Authors :
Presenting Author: Manel Vila-Vidal, PhD – Universitat Politècnica de Catalunya / BrainFocus
Mariam AlKhawaja, MD – Hospital Clínic; Mar Carreño, MD, PhD – Hospital Clínic; Pedro Roldán, MD, PhD – Hospital Clínic; Jordi Rumià, MD, PhD – Hospital Clínic; Gustavo Deco, PhD – Universitat Pompeu Fabra; Antonio Donaire, MD, PhD – Hospital Clínic; Adrià Tauste, PhD – Universitat Politècnica de Catalunya
Rationale:
Cognitive-relevant information is processed by different brain areas that cooperate to eventually produce a response. The relationship between local activity and global brain states during such processes, however, remains for the most part unexplored.
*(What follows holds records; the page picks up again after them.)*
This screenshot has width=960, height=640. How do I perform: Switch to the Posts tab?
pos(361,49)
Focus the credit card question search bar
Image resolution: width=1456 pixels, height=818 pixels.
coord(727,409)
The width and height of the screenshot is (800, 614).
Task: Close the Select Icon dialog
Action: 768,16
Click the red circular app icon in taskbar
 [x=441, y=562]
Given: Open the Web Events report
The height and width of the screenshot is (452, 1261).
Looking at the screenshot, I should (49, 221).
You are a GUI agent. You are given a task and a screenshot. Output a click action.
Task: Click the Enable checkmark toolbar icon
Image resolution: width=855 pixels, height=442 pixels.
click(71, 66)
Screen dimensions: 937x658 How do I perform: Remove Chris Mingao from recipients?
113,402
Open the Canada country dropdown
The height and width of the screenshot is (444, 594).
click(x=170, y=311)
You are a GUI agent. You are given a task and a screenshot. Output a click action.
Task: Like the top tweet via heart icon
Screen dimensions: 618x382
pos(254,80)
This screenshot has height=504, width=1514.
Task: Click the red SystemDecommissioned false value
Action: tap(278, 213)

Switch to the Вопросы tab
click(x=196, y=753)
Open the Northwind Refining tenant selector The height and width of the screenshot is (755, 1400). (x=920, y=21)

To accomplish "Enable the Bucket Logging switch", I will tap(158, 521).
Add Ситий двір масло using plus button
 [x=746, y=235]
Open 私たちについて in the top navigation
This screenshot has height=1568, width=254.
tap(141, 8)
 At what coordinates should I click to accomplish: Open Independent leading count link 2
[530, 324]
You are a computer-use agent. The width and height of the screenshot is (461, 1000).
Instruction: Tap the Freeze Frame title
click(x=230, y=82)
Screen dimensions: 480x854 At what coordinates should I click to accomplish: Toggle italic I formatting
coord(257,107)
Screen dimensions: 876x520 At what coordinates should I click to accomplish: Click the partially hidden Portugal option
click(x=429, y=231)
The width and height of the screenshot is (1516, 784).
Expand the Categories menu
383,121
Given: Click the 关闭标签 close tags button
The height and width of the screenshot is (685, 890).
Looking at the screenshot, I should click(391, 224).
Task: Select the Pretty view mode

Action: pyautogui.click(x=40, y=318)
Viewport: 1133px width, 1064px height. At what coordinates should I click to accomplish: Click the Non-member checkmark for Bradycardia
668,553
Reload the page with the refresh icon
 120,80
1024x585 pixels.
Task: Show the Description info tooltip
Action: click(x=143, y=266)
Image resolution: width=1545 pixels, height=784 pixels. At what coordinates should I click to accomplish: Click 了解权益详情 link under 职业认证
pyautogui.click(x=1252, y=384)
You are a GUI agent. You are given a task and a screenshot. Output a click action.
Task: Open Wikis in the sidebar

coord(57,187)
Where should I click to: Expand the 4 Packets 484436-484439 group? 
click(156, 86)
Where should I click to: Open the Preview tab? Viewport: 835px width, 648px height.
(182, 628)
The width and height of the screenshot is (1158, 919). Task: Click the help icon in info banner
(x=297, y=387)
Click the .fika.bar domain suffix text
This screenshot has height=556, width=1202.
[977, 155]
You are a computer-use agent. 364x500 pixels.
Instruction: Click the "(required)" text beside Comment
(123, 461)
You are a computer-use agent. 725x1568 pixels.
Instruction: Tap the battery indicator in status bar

Invasive electroencephalography (iEEG) provides a unique opportunity to directly measure neural activity at different spatial scales and address this question.
Methods:
We designed a simple face-recognition task performed in patients with drug-resistant epilepsy under intracranial EEG monitoring. Local activity was estimated as the high-gamma activity (64–256 Hz) at every recorded gray-matter region. Global connectivity states were characterized using a sliding approach with the following measures: (1) mean functional connectivity (mFC), based on Pearson correlations between contact pairs, (2) mean phase-locking value (mPLV), which measures the consistency of phase differences between contact pairs at each frequency scale. Based on our observations, we developed a novel analytical framework (named “local-global” framework) to statistically correlate the brain activity in every recorded region with the widespread connectivity fluctuations as proxy to identify concurrent local activations and global brain phenomena that may plausibly reflect a common functional network during cognition (Vila-Vidal et al., 2023, Human Brain Mapping, 44(3), 1173-1192, https://doi.org/10.1002/hbm.26150).
Results:
The application of our analysis to the data from six subjects was able to detect local gamma activity in task-relevant brain areas including the primary visual and motor cortices. Despite substantial differences in the recorded regions of each subject, the connectivity functions (mFC and mPLV) consistently showed a significant global decrease around alpha and beta bands occurring a few hundred milliseconds after the stimulus onset. In this context, the local-global framework revealed that the reported desynchronization was better explained by the local activity of brain areas involved in face information processing.
Conclusions:
Our results provide evidence that during the cognitive task, global connectivity exhibits consistent trends that might be a signature of functional brain activity reorganization when a stimulus is processed regardless of the specific recorded areas. In addition, our findings suggest that task-driven connectivity fluctuations are linked to local neural activity.
Funding:
MVV was supported by a fellowship from ”la Caixa” Foundation, Spain (ID 100010434, fellowship code LCF/BQ/DE17/11600022). MVV and ATC were supported by the Bial Foundation grant 106/18. GD and ATC were supported by the project ”Cluster Emergent del Cervell Huma” (CECH, ref. 001-P-001682), within the framework of the European Research Development Fund Operational Program of Catalonia 2014-2020. ATC was supported by the Spanish National Research project (ref. PID2020-119072RA-I00/AEI/10.13039/501100011033) funded by the Spanish Ministry of Science, Innovation, and Universities (MCIU). This research was also supported by a grant from “la Caixa” Foundation (CaixaImpulse Validate, project ref. CI20-00195).